### Short task A
Could you format the listing lines, from the line containing "Click the Fullerton" through the end of the listing, as a Markdown table with the columns Row and Line, leaving out blank lines?
------------------------
By Jason Meidl, funeral director at Creston Valley Funeral Services
Spring is upon us and I am reminded daily how blessed we are to live in the Creston Valley. There really is no place like it. Creston has always held a special place in my heart, and how could it not? I met my wife here and both my girls were born here. Thank you to everyone who has been sending questions in! Here are a few I received this week:
“What kind of training or schooling do you need to be a funeral director?” – Ron
This is a good question and one I am happy to answer! Every province is different as each province has their own regulatory boards. In B.C., we are regulated by Consumer Protection BC, and they are the agency responsible for issuing our licences both as funeral directors/embalmers as well as funeral home providers. In B.C., we are required to take a funeral services program as recognized by the Industry Training Authority Act. This is a two-year course with a combination of online distance learning, seminars, workshops, and practical experience (on-the-job work experience). In B.C., you can be licensed as either a funeral director or embalmer or as both. I myself am dual licensed. Our courses include Embalming Theory, Safety, Sanitation & Hygiene, Dying, Death & Disposition Funeral Practices, Funeral Law, Funeral Service Ethics, Communications, Anatomy & Physiology, and Business Management. As we are taking these courses throughout our apprenticeship we are also working and learning in a funeral home. Once we have completed our two-year apprenticeship, which also includes 1,800 hours of actual work experience, we are then able to apply for our full license. Once we are fully licensed, we are also required to complete continuing education for as long as we hold a license.
------------------------
### Short task B
Can you resume the funeral director's column right after its last sentence?
------------------------
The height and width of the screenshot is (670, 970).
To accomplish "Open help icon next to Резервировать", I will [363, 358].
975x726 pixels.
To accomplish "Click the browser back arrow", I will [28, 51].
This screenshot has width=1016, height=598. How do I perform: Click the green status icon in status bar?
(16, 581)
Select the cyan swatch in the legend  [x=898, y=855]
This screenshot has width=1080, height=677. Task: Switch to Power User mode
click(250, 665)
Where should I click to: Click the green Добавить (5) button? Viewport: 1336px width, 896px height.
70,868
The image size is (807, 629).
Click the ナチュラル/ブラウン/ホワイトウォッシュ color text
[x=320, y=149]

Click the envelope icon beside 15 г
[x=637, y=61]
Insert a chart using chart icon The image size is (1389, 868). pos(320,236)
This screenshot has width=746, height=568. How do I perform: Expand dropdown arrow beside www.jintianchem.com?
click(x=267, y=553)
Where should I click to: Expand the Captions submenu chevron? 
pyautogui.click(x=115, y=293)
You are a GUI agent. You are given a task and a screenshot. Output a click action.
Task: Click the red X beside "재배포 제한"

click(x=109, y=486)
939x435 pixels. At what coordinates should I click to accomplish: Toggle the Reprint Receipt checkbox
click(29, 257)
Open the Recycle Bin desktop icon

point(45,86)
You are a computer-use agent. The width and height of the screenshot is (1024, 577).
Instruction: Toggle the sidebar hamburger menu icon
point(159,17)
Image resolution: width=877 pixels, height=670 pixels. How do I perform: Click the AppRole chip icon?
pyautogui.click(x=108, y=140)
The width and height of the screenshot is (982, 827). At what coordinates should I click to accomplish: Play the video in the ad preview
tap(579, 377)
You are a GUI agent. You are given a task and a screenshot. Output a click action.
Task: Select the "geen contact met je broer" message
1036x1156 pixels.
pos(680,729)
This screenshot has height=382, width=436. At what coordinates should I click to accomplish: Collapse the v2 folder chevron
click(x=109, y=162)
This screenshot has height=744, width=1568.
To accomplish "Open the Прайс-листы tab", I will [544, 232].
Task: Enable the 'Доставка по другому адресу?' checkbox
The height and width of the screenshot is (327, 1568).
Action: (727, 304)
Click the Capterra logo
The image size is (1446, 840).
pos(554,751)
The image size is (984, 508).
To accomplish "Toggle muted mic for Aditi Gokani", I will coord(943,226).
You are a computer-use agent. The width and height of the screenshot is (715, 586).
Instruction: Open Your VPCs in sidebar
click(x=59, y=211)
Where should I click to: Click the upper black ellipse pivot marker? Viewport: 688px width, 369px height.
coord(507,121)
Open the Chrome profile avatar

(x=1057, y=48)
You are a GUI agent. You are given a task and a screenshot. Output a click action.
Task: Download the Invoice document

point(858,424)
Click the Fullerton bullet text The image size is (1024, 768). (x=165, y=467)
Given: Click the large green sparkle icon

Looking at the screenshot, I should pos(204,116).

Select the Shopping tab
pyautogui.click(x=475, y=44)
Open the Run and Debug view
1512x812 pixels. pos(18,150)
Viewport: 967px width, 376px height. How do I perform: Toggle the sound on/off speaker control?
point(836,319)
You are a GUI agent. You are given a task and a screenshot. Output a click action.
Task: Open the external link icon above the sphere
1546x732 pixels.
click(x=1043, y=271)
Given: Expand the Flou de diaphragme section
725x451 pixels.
------------------------
### Output A
| Row | Line |
|---|---|
| 1 | Click the Fullerton bullet text The image size is (1024, 768). (x=165, y=467) |
| 2 | Given: Click the large green sparkle icon |
| 3 | Looking at the screenshot, I should pos(204,116). |
| 4 | Select the Shopping tab |
| 5 | pyautogui.click(x=475, y=44) |
| 6 | Open the Run and Debug view |
| 7 | 1512x812 pixels. pos(18,150) |
| 8 | Viewport: 967px width, 376px height. How do I perform: Toggle the sound on/off speaker control? |
| 9 | point(836,319) |
| 10 | You are a GUI agent. You are given a task and a screenshot. Output a click action. |
| 11 | Task: Open the external link icon above the sphere |
| 12 | 1546x732 pixels. |
| 13 | click(x=1043, y=271) |
| 14 | Given: Expand the Flou de diaphragme section |
| 15 | 725x451 pixels. |

### Output B
“What sort of support do you provide for the loved ones left behind?” – Debbie
To me, aftercare is a vital part of what I do. I always tell my families that my service to them does not end after the arrangement, and it does not end after the funeral. I am available to them for as long as they need me. Part of my care involves reaching out to my families for at least a year to check in with them and offer any help that I can. This could be as simple as answering a question about a letter they may have received in the mail from the government, to faxing documents, to visiting and having a coffee. At my funeral home, we also send out cards during the first year on special occasions such as birthdays and holidays knowing how hard these “firsts” can be. I believe after care is vitally important especially in my profession where our focus should always be on serving our families at their greatest time of need.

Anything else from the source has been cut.